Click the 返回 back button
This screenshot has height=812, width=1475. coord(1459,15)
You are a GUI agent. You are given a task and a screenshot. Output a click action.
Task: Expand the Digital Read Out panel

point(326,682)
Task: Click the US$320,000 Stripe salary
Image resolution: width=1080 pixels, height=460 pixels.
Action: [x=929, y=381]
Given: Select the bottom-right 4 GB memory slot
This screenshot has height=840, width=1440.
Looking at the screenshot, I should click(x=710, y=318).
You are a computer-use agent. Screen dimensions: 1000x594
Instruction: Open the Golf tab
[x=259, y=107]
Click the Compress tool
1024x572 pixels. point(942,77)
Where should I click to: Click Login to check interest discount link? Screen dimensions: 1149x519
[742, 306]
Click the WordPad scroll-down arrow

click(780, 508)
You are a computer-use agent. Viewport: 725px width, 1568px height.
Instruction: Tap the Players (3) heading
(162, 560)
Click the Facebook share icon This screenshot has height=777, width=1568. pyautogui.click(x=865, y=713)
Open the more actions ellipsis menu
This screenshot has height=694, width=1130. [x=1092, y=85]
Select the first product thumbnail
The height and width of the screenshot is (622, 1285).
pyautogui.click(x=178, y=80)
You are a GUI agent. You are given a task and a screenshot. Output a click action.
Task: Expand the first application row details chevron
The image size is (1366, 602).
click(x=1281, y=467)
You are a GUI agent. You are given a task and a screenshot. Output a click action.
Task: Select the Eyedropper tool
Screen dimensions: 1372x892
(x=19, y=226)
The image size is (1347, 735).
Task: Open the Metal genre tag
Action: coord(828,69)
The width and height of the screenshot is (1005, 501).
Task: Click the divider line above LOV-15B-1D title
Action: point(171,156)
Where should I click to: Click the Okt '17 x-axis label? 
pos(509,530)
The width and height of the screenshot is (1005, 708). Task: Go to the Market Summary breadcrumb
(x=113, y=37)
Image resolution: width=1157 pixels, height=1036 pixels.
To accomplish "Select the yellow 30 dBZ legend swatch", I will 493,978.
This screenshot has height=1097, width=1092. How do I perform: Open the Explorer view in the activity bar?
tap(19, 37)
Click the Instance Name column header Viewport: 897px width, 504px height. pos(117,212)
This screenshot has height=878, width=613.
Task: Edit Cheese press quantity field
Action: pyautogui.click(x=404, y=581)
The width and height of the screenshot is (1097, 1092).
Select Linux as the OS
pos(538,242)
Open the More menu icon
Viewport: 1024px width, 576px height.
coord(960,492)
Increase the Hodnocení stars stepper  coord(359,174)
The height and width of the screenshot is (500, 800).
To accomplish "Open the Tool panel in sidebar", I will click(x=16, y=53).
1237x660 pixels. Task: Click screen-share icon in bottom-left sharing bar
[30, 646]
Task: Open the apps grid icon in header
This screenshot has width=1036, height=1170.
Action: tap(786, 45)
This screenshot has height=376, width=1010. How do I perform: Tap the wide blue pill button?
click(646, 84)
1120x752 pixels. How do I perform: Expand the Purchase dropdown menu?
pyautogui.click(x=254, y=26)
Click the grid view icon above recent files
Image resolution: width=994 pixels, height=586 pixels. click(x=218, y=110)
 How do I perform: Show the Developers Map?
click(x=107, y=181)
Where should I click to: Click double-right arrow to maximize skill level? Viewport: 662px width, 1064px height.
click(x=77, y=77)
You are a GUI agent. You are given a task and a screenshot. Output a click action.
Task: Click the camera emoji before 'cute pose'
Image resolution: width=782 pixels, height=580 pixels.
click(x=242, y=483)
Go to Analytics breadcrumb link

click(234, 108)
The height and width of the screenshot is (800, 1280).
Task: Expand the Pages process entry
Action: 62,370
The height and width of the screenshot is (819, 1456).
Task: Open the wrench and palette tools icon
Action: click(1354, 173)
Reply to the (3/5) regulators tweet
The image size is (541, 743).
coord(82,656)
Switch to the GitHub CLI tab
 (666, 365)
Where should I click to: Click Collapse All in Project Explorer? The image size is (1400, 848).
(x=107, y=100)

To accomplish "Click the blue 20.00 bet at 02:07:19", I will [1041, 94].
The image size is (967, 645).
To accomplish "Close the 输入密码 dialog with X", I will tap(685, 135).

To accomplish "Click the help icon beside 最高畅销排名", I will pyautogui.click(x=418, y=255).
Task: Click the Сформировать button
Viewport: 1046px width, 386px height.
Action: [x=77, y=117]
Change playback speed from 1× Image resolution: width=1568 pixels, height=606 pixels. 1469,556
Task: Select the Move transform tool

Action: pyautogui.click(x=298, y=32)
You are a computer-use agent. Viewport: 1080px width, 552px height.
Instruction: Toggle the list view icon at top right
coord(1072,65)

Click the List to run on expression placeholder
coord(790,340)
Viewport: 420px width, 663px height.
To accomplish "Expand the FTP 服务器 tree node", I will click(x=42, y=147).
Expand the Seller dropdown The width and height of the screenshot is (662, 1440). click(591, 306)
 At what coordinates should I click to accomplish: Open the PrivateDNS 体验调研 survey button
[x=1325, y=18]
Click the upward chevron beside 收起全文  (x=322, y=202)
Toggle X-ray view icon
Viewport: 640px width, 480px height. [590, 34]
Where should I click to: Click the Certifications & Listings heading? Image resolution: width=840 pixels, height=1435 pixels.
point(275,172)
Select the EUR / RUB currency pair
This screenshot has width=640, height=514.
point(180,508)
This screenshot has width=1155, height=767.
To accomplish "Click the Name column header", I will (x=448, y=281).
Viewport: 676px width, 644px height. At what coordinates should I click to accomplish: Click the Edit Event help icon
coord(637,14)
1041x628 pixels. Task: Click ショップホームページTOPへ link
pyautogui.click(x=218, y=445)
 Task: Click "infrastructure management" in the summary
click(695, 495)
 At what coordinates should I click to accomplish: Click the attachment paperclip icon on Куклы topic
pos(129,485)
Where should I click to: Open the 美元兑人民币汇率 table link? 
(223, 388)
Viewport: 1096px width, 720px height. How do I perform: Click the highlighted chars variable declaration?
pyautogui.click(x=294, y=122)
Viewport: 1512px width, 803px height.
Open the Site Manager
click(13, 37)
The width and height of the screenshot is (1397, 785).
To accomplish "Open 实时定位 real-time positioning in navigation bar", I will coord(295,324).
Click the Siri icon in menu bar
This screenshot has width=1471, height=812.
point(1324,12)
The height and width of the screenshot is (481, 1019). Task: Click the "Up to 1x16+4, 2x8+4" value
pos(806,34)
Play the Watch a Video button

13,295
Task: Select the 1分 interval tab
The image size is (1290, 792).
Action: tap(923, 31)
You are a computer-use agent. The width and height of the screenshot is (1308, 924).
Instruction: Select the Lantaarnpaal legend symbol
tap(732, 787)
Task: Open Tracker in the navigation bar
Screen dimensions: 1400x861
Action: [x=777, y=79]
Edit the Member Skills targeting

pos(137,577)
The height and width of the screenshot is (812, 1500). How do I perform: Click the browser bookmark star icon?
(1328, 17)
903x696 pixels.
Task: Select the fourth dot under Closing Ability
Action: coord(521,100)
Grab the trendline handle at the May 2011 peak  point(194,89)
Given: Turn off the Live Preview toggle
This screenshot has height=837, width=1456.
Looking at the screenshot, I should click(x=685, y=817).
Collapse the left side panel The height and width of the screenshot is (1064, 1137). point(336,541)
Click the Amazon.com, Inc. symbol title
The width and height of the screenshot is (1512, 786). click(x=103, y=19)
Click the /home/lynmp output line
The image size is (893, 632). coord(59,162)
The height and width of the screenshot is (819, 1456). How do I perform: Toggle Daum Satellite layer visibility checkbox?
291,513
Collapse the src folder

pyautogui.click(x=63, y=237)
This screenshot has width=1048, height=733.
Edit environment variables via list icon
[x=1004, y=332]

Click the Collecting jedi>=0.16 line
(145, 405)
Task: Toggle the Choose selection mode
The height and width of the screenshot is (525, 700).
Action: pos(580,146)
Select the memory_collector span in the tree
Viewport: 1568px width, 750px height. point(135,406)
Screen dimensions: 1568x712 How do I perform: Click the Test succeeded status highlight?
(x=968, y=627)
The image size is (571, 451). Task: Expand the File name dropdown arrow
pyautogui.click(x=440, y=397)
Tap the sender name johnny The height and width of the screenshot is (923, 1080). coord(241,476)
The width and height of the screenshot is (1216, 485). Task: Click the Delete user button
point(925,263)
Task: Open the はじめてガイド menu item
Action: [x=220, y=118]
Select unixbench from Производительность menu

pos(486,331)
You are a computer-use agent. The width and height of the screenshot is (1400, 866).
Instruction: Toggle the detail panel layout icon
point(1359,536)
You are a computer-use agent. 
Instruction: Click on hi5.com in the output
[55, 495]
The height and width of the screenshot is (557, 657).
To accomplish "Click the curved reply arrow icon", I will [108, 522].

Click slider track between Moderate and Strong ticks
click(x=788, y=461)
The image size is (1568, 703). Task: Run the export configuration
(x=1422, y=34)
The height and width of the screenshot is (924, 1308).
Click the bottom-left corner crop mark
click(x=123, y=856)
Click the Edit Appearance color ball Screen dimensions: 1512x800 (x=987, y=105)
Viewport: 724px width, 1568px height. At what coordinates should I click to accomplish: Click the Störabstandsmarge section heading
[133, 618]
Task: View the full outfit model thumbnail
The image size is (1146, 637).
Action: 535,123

> WHAT YOU WILL DO
Rewrite the data from the line with "The height and width of the screenshot is (481, 1019)." up to and including the line with "Action: tap(923, 31)", changing "interval tab" to "interval selector" and leaving everything else as it is.

> WRITTEN ANSWER
The height and width of the screenshot is (481, 1019). Task: Click the "Up to 1x16+4, 2x8+4" value
pos(806,34)
Play the Watch a Video button

13,295
Task: Select the 1分 interval selector
The image size is (1290, 792).
Action: tap(923, 31)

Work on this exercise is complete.